The lines below may contain the word "green". Please count those that do and give the number alone.

■ **RECORDS FOR THIS TASK**
※ ※ ※

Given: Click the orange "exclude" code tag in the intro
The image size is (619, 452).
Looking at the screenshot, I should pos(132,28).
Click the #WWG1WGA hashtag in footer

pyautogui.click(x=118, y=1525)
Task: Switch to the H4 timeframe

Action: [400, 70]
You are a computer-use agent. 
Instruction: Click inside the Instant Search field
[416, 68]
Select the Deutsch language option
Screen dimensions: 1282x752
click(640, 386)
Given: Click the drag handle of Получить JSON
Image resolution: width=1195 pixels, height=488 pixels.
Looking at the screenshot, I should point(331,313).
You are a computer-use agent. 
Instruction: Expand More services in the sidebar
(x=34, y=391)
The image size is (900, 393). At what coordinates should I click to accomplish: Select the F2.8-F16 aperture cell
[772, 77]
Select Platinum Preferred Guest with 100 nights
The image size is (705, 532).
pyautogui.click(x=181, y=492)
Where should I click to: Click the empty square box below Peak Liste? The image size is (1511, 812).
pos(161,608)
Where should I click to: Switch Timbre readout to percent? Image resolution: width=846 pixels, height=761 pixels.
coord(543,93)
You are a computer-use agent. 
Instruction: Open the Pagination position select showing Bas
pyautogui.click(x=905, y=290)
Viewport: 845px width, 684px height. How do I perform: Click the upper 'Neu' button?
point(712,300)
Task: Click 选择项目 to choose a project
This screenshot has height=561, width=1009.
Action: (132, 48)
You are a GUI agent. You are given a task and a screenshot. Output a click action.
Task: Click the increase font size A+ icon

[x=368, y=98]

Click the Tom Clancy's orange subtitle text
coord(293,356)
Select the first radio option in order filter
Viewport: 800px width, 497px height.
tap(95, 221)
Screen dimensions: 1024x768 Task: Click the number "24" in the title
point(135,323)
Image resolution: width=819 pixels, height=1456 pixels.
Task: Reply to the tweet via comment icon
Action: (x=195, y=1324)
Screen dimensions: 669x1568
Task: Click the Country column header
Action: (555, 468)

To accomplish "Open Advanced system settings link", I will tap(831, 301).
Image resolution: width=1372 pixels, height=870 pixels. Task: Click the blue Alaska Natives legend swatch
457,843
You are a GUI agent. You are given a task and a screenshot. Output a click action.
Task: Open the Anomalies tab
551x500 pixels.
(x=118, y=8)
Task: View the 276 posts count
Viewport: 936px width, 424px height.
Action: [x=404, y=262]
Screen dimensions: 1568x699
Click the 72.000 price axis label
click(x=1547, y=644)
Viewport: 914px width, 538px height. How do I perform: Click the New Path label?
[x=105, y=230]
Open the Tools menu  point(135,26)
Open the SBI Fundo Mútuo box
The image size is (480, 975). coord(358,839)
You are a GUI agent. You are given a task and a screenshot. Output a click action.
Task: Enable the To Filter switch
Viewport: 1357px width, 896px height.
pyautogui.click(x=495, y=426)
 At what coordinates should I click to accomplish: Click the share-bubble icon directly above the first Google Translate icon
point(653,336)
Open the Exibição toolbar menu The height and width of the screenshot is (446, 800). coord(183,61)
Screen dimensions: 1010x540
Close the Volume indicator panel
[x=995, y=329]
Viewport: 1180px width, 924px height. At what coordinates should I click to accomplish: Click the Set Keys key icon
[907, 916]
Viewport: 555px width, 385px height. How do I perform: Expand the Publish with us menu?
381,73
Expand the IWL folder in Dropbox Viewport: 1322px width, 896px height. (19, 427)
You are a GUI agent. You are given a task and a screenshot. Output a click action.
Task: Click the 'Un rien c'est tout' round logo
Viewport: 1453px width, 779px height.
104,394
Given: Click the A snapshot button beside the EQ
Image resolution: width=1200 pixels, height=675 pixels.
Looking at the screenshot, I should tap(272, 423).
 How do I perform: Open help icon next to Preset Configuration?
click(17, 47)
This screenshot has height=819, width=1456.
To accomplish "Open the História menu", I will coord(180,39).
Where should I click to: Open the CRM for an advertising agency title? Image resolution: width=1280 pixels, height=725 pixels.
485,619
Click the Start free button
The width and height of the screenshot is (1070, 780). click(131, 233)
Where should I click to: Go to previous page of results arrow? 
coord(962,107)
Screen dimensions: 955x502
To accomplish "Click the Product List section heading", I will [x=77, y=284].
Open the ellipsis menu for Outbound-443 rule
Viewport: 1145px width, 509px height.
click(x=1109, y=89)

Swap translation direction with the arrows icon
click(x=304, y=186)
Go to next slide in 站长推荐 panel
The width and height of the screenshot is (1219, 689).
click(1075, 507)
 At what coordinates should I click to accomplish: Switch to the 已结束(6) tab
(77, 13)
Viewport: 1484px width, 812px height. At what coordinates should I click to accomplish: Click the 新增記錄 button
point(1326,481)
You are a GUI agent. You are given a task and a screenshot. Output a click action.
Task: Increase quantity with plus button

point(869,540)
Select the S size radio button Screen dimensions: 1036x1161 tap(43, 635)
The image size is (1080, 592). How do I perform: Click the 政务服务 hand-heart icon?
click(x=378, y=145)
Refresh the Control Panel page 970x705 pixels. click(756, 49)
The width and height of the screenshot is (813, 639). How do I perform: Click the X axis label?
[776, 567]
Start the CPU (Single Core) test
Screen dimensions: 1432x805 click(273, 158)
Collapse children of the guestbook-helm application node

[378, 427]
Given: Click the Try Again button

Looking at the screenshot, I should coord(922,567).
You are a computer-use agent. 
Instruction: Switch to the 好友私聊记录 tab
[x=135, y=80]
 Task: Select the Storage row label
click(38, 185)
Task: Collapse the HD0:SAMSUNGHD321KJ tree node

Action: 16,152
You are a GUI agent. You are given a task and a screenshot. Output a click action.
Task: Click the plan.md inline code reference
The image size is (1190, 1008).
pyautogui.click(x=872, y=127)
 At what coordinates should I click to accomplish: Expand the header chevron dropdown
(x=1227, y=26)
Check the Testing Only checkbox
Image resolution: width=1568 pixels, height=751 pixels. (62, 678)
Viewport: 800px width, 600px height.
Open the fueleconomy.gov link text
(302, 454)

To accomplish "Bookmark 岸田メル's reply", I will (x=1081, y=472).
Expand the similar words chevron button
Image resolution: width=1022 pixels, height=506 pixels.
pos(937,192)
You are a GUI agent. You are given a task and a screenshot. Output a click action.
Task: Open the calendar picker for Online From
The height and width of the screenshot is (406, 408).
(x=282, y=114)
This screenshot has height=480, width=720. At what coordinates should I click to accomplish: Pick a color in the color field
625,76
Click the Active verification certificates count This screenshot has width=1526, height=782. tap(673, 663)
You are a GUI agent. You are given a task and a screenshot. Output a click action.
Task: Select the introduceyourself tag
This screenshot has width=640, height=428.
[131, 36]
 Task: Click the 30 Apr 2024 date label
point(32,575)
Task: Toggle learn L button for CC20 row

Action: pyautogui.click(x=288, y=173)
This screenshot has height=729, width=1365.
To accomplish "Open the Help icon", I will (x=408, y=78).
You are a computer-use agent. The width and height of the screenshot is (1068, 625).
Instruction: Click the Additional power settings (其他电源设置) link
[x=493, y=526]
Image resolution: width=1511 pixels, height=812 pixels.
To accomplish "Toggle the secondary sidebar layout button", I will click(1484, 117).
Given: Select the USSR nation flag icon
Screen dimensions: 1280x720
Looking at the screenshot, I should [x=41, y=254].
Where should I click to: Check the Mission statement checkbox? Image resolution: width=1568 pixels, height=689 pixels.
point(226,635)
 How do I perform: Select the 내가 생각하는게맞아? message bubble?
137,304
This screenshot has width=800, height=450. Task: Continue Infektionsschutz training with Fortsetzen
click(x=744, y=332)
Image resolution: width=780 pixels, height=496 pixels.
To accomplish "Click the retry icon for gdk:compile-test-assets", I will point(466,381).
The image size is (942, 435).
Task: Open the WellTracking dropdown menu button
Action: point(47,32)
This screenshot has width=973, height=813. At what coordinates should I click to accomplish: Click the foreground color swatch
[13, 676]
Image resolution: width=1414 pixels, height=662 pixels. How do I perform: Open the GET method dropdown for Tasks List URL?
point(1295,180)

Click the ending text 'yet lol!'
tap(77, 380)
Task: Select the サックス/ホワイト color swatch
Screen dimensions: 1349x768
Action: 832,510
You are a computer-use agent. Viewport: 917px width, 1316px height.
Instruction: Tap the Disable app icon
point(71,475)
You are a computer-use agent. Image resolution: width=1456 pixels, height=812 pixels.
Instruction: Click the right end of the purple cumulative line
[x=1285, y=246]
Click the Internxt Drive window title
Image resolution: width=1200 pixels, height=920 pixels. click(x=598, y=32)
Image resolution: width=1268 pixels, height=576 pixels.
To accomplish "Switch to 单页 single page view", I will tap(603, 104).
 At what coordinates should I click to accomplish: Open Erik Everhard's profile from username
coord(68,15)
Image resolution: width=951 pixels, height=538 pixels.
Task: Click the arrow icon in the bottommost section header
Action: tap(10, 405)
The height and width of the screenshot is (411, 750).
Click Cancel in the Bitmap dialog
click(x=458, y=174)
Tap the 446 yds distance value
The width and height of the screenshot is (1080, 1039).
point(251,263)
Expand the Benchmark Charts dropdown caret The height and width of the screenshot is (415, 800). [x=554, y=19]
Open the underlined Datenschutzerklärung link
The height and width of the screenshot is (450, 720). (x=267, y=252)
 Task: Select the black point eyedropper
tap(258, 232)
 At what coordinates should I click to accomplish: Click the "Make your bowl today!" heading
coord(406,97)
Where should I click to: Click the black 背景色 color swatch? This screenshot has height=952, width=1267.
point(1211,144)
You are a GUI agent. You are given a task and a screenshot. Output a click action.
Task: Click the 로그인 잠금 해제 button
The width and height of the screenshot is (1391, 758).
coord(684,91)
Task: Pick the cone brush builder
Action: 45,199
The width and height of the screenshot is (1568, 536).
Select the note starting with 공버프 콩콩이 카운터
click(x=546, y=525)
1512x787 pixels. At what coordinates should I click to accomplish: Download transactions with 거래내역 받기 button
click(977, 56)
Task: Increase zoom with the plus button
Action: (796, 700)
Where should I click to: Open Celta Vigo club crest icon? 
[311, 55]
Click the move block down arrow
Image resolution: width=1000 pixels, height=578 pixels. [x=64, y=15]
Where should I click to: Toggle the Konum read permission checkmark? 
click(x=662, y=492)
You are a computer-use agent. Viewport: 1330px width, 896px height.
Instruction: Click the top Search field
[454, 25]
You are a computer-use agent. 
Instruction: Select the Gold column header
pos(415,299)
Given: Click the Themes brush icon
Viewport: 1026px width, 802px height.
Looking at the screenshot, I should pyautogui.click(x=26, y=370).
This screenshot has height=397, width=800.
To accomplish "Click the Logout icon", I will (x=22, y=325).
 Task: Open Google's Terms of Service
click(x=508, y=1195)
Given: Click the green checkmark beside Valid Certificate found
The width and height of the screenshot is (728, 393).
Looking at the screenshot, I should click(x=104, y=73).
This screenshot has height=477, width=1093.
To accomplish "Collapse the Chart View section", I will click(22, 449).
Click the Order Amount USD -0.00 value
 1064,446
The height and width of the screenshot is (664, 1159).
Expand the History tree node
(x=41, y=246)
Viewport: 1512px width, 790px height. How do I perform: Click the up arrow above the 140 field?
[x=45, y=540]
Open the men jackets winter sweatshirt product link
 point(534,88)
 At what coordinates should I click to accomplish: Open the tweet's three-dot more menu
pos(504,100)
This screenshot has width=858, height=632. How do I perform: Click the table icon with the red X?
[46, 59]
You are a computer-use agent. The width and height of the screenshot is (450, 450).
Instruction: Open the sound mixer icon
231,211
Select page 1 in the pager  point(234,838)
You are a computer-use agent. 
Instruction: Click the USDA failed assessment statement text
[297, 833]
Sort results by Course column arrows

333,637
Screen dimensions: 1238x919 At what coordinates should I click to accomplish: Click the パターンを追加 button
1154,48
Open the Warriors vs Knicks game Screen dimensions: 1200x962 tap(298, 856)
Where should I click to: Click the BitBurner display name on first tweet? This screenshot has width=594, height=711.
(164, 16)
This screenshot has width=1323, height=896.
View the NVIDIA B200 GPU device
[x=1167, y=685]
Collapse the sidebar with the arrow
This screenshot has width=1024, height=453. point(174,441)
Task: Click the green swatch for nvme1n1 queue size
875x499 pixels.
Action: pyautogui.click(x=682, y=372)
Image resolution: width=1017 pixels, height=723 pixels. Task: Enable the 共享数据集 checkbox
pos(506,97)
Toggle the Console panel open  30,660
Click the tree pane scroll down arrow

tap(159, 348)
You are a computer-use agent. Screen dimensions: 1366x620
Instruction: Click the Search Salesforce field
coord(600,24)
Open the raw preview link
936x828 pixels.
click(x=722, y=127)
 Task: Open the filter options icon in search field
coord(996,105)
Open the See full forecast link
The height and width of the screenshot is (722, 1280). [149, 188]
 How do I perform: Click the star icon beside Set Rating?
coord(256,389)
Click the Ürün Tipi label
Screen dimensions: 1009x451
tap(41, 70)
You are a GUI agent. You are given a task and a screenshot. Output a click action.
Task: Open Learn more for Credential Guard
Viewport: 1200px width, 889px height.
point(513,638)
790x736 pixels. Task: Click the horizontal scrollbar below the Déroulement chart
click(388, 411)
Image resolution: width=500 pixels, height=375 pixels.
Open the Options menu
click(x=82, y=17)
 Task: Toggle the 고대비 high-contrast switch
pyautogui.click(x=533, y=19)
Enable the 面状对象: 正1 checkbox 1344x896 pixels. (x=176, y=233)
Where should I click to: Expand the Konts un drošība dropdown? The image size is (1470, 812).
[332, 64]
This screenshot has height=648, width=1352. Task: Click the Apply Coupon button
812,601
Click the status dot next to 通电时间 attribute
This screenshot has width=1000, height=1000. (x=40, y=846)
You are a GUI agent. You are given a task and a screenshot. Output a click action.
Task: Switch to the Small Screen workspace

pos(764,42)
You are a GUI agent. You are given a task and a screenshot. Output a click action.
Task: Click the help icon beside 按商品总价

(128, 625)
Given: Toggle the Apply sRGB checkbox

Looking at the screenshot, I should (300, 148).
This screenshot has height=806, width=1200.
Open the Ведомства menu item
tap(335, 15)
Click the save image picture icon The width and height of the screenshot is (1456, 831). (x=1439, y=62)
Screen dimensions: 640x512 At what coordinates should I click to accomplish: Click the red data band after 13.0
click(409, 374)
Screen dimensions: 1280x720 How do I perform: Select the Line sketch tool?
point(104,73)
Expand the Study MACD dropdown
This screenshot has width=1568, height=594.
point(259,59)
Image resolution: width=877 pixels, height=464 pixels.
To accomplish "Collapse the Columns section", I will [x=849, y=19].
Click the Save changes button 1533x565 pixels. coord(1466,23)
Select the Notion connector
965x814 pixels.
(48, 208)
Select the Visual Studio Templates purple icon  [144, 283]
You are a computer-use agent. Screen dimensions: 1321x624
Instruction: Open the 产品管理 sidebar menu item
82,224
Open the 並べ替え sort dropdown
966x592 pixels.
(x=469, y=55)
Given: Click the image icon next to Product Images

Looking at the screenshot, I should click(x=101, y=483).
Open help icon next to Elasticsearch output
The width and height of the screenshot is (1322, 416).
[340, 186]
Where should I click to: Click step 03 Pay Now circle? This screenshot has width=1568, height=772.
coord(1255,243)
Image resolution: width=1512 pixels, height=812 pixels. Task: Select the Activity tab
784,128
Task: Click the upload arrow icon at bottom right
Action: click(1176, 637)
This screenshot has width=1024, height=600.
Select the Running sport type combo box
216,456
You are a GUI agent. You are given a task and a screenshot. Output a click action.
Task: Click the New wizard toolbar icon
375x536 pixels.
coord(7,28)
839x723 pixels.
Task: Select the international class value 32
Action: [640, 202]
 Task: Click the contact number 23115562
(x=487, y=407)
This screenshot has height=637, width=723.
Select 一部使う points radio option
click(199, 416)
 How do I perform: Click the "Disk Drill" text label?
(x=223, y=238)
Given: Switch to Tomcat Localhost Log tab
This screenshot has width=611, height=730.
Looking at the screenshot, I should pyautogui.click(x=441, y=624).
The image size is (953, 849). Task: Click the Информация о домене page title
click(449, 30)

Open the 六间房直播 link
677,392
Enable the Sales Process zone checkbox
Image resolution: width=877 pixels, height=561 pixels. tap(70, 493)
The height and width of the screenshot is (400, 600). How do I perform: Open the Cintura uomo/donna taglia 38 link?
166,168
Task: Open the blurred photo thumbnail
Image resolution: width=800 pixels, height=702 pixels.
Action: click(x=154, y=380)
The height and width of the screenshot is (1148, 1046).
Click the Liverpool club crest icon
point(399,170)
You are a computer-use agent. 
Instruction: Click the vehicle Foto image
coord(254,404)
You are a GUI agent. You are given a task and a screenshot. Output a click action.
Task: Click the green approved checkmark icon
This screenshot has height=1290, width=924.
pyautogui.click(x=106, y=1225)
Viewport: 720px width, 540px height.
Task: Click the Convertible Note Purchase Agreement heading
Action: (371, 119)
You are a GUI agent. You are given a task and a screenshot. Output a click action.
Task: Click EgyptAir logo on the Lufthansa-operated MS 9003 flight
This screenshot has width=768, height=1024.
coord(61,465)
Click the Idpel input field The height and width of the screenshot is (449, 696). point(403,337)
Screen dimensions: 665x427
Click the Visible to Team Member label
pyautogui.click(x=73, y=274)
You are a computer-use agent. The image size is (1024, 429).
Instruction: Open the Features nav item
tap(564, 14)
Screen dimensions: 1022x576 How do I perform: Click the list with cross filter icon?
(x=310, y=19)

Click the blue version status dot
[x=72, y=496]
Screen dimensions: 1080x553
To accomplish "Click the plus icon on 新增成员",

※ ※ ※

■ **REPLY**
3